START Source extract

2.6. Staining and treating with XAV‐939

H520 cells were seeded on a 6‐well plates and were treated with 2 μM lycopene for 6 hours; afterwards, the cells were fixed with cold methanol, treated with blocking 1% BSA, 0.1% gelatin buffer for 1 hour, incubated with β‐ catenin antibody for 1 hour, washed with PBS, treated using FITC‐conjugated mouse anti‐goat IgG antibody (Santa Cruz Biotechnology, Shanghai, China) for 1 hour, added 5 μg/mL of DAPI and place the cells to laser scanning confocal microscope analysis (Zeiss LSM510; Carl Zeiss AG Corporate, Shanghai, China) to generate β‐catenin was detected using confocal microscopy. XAV‐939 (Selleck, Huston, Texas) was diluted to 5 µM according to the manufacture provided manual and added to the cell lines to further diluted to 5 nM in both cell lines.

2.7. Statistical analyses

All analyses were implemented on R software and packages. Survival analyses were implemented on R package ‘survival’. Gene Set Enrichment analyses were carried out using java software ‘GSEA’ ⁸ released. Student's t test was used to assay clinical indicator comparison, the proliferation, DNA methylation and migration difference, and P < 0.05 was considered statistically significant.

END Source extract
START Extracted data

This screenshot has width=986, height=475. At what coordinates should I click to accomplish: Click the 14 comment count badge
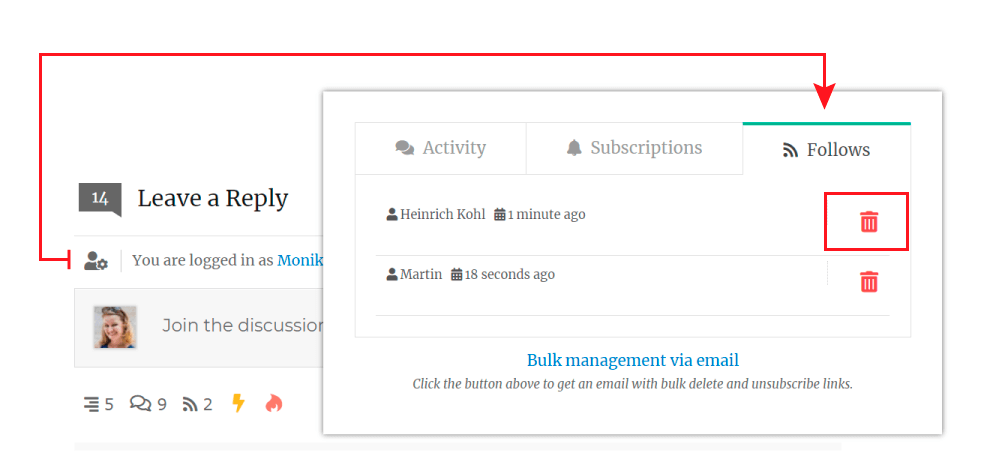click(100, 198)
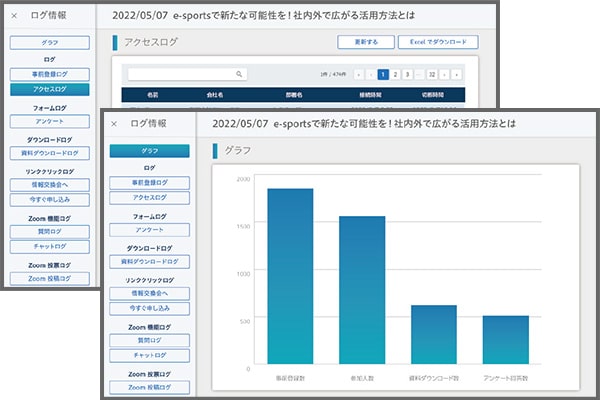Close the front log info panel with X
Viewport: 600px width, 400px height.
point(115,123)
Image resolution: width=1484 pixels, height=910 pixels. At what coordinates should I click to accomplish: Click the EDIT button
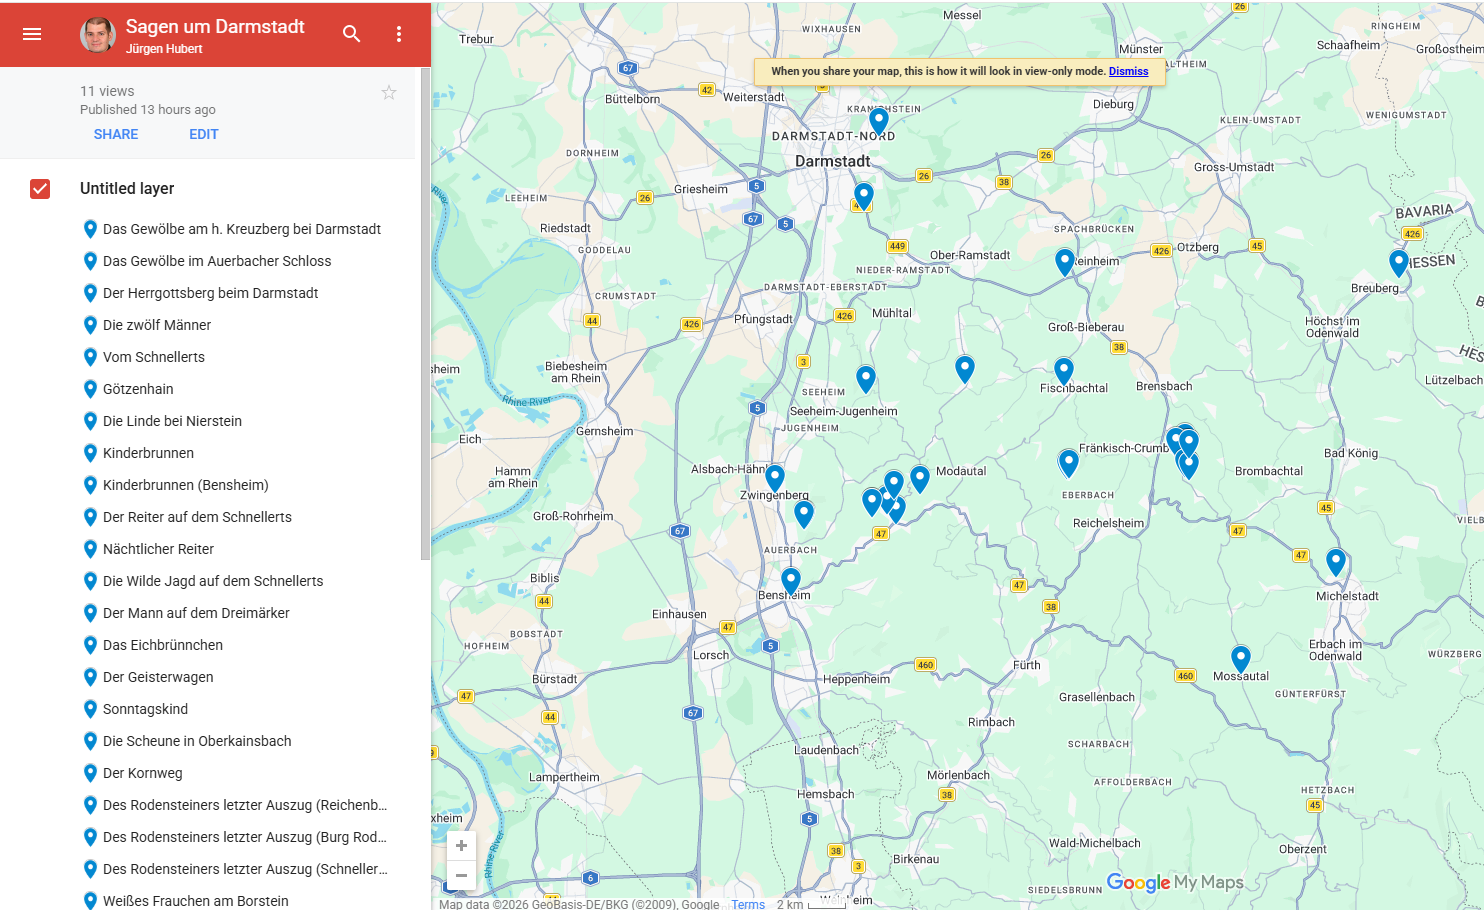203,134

END Extracted data

:: Work order ::
Copy everything in the methods excerpt from "2.7. Statistical analyses" down to "considered statistically significant.", switching "implemented" to "performed" each time it appears. The listing has no connection to the methods excerpt.

:: Task answer ::
2.7. Statistical analyses

All analyses were performed on R software and packages. Survival analyses were performed on R package ‘survival’. Gene Set Enrichment analyses were carried out using java software ‘GSEA’ ⁸ released. Student's t test was used to assay clinical indicator comparison, the proliferation, DNA methylation and migration difference, and P < 0.05 was considered statistically significant.